3 months if it's a very long journey is acceptable, it no doubt costs a lot of money to fly

When you say you're due in the summer and SIL is coming in the summer, she may well have booked her trip before you announced your pregnancy.

Assuming you're in the UK visiting the UK in summer with twins, is far more preferable than in cold wet December. They'd can get out and about, play in the garden etc in the summer.

You really are only thinking of yourself and not the logistics of the holiday for SIL.

spongejack · 08/01/2020 16:29

My son just wouldn’t stop screaming unless someone was pacing around the room with him. I really couldn’t do that in the first week or so so luckily DH was able to do it.

I presume he will have paternity leave for a couple of weeks?

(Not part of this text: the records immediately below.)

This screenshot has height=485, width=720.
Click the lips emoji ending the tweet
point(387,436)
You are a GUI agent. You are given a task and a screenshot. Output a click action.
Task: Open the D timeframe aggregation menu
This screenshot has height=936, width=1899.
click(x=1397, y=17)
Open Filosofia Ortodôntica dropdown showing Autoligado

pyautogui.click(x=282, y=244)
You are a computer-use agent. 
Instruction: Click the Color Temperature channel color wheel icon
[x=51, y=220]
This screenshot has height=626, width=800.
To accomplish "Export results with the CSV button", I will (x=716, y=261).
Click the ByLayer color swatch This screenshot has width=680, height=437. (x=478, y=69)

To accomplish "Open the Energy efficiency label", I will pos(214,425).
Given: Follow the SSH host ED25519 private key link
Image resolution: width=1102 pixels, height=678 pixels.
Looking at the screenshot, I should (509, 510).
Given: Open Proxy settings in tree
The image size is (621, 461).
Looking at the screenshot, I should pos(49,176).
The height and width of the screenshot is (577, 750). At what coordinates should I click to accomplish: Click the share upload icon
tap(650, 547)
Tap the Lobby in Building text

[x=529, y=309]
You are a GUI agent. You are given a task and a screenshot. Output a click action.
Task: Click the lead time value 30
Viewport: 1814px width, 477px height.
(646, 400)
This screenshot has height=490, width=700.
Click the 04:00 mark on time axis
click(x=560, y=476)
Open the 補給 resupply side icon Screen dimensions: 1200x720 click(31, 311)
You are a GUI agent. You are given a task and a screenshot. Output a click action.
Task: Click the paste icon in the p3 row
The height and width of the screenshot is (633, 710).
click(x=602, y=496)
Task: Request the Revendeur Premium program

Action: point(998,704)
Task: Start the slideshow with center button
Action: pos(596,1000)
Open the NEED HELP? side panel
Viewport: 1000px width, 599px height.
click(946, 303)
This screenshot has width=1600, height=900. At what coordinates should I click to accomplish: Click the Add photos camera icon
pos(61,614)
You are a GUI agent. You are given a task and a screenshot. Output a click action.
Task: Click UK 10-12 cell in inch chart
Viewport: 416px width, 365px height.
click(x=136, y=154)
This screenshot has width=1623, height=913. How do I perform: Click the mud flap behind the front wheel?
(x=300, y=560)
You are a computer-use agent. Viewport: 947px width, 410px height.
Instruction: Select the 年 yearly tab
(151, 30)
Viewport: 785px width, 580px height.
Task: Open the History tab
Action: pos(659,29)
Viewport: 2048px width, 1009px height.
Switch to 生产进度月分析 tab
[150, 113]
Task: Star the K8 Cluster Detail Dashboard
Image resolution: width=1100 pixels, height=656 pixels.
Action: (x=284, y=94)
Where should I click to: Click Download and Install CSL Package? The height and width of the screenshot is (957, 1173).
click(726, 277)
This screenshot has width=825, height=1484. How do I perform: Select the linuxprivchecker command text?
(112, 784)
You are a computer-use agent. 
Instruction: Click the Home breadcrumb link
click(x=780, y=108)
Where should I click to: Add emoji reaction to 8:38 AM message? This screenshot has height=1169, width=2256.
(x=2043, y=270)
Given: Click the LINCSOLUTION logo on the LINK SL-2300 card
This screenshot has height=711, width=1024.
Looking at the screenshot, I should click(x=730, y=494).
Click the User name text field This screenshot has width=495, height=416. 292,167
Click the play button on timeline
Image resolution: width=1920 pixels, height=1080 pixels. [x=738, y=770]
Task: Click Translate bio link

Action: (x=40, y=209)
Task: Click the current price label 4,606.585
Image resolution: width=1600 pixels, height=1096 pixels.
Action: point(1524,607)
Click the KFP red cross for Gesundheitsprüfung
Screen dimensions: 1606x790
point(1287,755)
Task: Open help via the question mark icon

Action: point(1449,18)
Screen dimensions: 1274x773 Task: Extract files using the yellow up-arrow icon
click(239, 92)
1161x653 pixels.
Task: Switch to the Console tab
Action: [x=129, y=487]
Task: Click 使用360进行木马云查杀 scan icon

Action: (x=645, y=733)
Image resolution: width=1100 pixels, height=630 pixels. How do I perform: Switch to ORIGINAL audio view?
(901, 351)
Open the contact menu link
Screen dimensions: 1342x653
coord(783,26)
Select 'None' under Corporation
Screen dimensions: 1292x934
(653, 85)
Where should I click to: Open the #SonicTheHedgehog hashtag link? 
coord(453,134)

GreenTulips · 08/01/2020 16:35

That screaming was heart burn. He needs head above stomach at all times because every time you lie him down the acid creeps up to his throat making him scream. Easily solved

Jadefeather7 · 08/01/2020 16:37

3 months isn’t an issue. The issue is helping one child out so much and then not being able to do anywhere near as much for another (especially when the other child- my DH is the one that does the most for his parents by virtue of being the only one that has stayed in the country). Before anyone says it, I do not think my MIL is to blame at all! She’s been put in a difficult situation by her daughter.

For me personally my siblings or my husbands siblings getting help in their time of need would be something I would prioritise over my children being able to play in the garden in the summer ُ (Which is something they can do at home anyway)

OP posts:
Jadefeather7 · 08/01/2020 16:40

@GreenTulips Not sure about that. I had everyone under the sun diagnosing him with some medical condition or the other. He was having medication, ultrasounds etc. He didn’t just need to be held upright the person holding him had to be moving around or he would scream. That went on until 4 months.

OP posts:
Nicknacky · 08/01/2020 16:44

You, no are putting her in a difficult situation.

You will see your mother in law a lot more over the course of a year than her daughter does.

Let the woman have a break from being expected to look after everyone!